INSTRUCTION
Copy out the passage below about decentralized ledgers and blockchain technology word for word, from its first sentence to its last.

PASSAGE GIVEN
....

To highlight the political significance of such a system - instead of a single, centralized authority handling the monetary affairs of end-users, a collective network (that is distributed and decentralized) verifies the transactions and updates the digital ledger accordingly.

With that, users can put their trust in a network that securely and collectively verifies and processes all transactions. This system puts the power not in the hands of governments or banks, but in the hands of the people, which can help to mitigate political corruption and undemocratic policies.

Difference Between Blockchain And Blockchain Technology

The original blockchain was designed specifically for the Bitcoin cryptocurrency, while blockchains today are also used for the myriad of altcoins that exist as well. That said, since the blockchain source code was originally published as open-source C++ code - and the premise of a decentralized digital ledger-system can be used for a myriad of purposes - many blockchain technologies have been developed to take advantage of the Bitcoin system’s original model.

....

INFORMATION SUPPLIED
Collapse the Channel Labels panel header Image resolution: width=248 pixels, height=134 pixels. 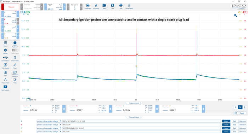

....

PROBLEM SOLUTION
To highlight the political significance of such a system - instead of a single, centralized authority handling the monetary affairs of end-users, a collective network (that is distributed and decentralized) verifies the transactions and updates the digital ledger accordingly.

With that, users can put their trust in a network that securely and collectively verifies and processes all transactions. This system puts the power not in the hands of governments or banks, but in the hands of the people, which can help to mitigate political corruption and undemocratic policies.

Difference Between Blockchain And Blockchain Technology

The original blockchain was designed specifically for the Bitcoin cryptocurrency, while blockchains today are also used for the myriad of altcoins that exist as well. That said, since the blockchain source code was originally published as open-source C++ code - and the premise of a decentralized digital ledger-system can be used for a myriad of purposes - many blockchain technologies have been developed to take advantage of the Bitcoin system’s original model.